Falando em evento sobre criptomoedas, Campos Neto projetou que, com o novo sistema, os usuários passarão a controlar todos os aspectos de sua vida financeira em um “integrador” em seu aparelho celular, em vez de ter vários aplicativos de diferentes bancos.
Isso permitirá o desenvolvimento de produtos de gestão de caixa para pessoas físicas, e que os usuários escolham entre fazer pagamentos com o Pix por débito ou crédito, acrescentou ele.
“Esse sistema elimina a necessidade de ter cartão de crédito. Acho que cartão de crédito vai deixar de existir em algum momento em breve,” afirmou Campos Neto, destacando que os bancos já começaram a usar Pix para oferta de crédito.

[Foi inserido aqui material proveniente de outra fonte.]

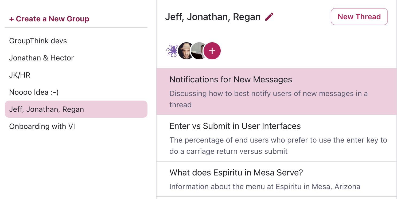
Task: Click the purple octopus avatar
Action: click(172, 51)
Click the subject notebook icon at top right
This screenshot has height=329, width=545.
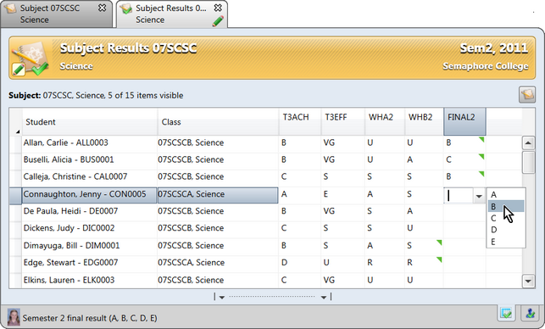point(527,95)
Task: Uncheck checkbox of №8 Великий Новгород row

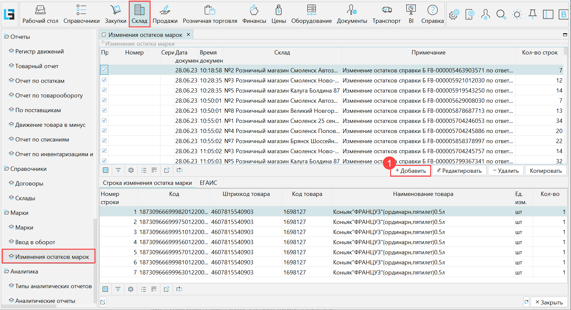Action: [x=104, y=110]
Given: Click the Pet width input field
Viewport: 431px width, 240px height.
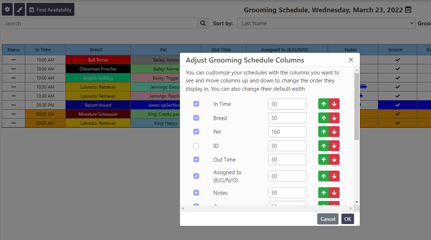Looking at the screenshot, I should 287,132.
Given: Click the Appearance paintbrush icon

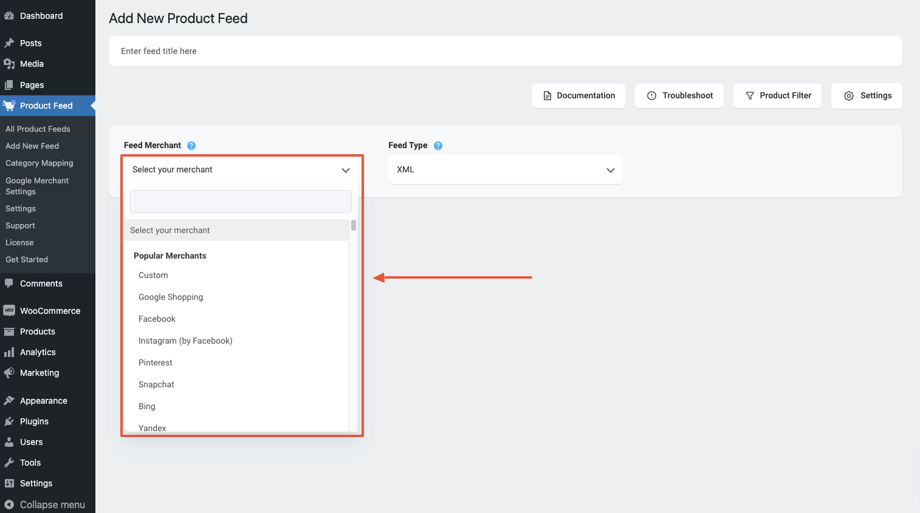Looking at the screenshot, I should (10, 400).
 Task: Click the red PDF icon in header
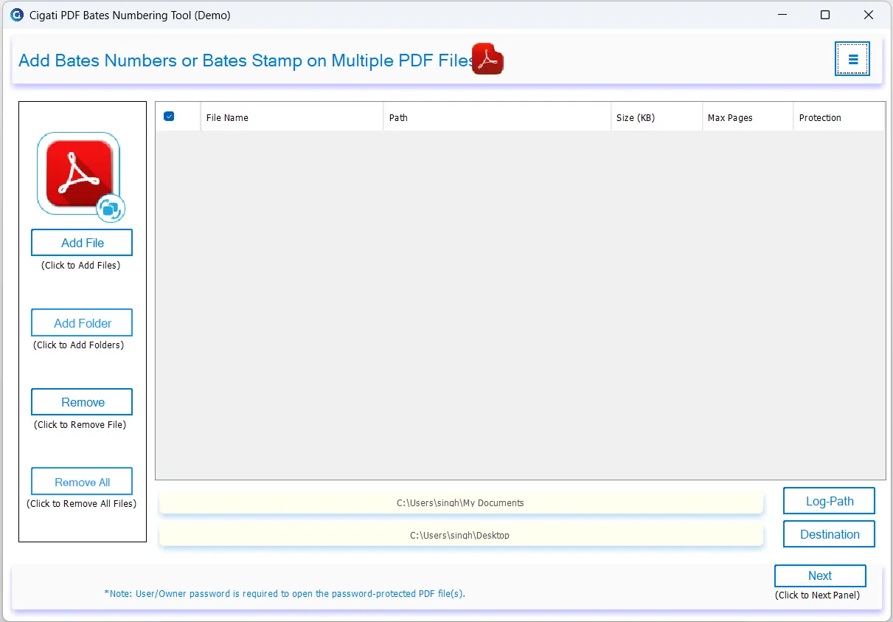(487, 59)
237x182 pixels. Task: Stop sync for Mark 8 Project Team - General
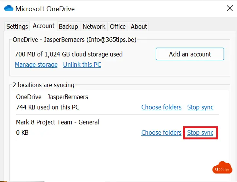[x=200, y=132]
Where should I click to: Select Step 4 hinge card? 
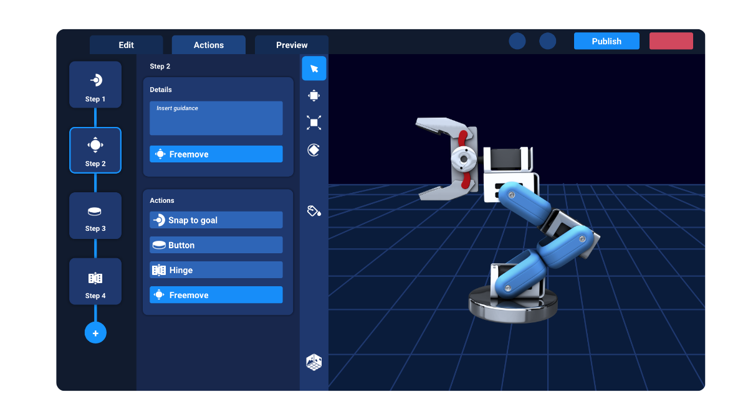pos(95,281)
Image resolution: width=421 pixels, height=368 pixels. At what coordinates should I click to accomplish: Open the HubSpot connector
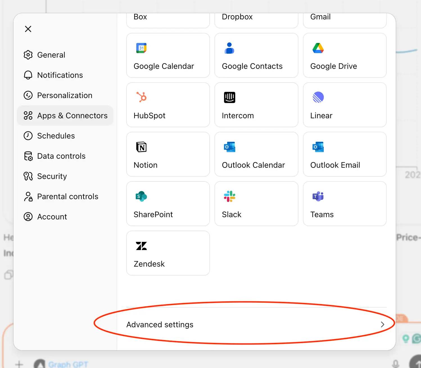pos(168,105)
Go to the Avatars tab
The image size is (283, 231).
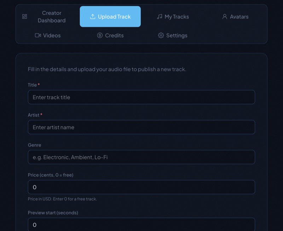pos(235,16)
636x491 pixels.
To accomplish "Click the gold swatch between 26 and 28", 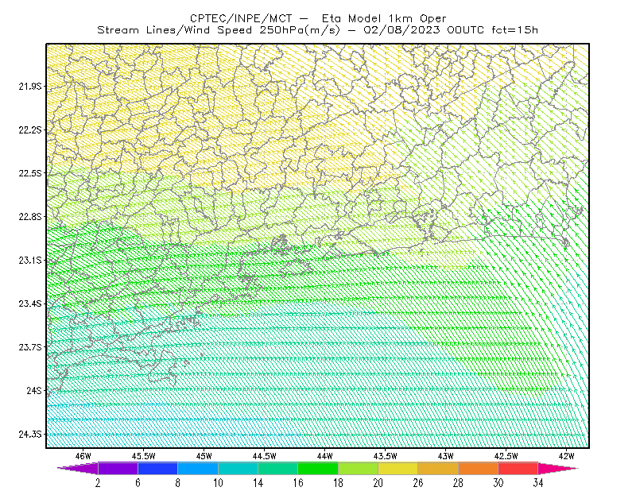I will tap(438, 468).
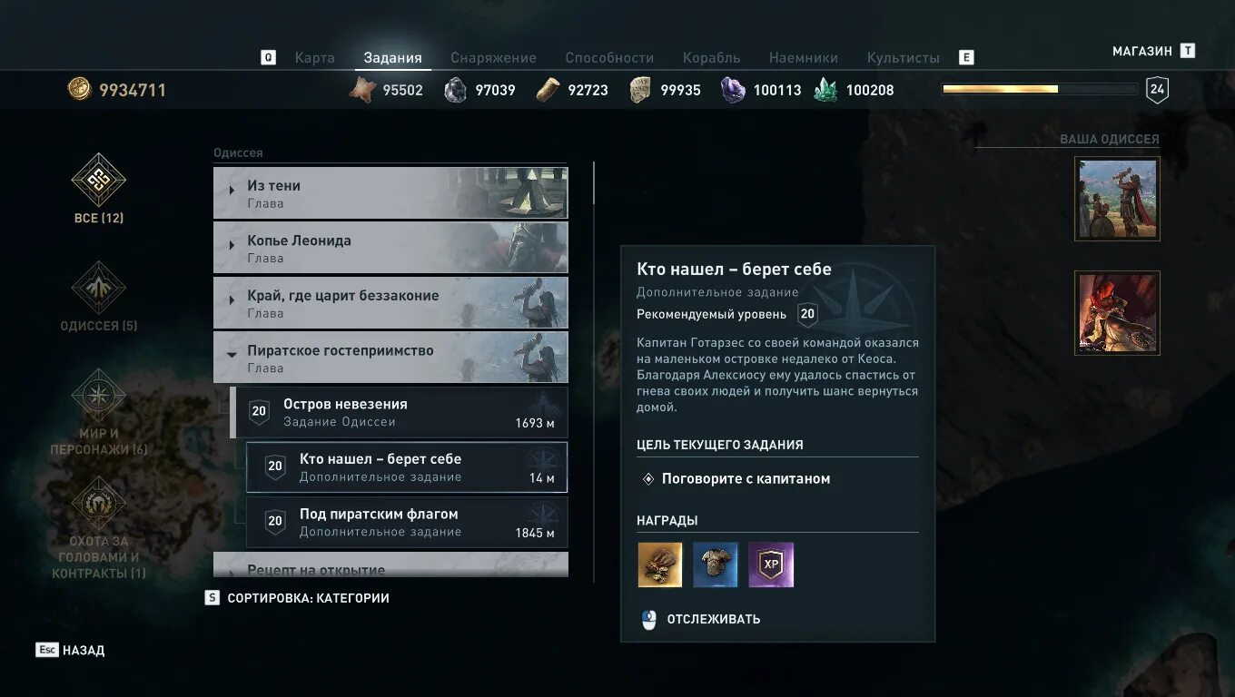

O presidente do BC avaliou que o Pix pode se expandir “pelo menos” para a América Latina, mas disse que o Canadá também mostrou interesse no sistema.
CRIPTO
Campos Neto afirmou ainda não concordar com a necessidade de regulação pesada dos criptoativos. No entanto, ele destacou estar preocupado com a concentração da custódia de criptoativos, acrescentando que hoje 80% desses ativos estariam custodiados em quatro empresas.
Ele também disse estar preocupado com o risco de concentração de transações, com “uma ou duas plataformas detendo 20% a 30% do mercado”.
De acordo com Campos Neto, a regulação no Brasil irá pelo caminho de garantir que as criptomoedas tenham transparência na maneira como são negociadas, criadas e transacionadas.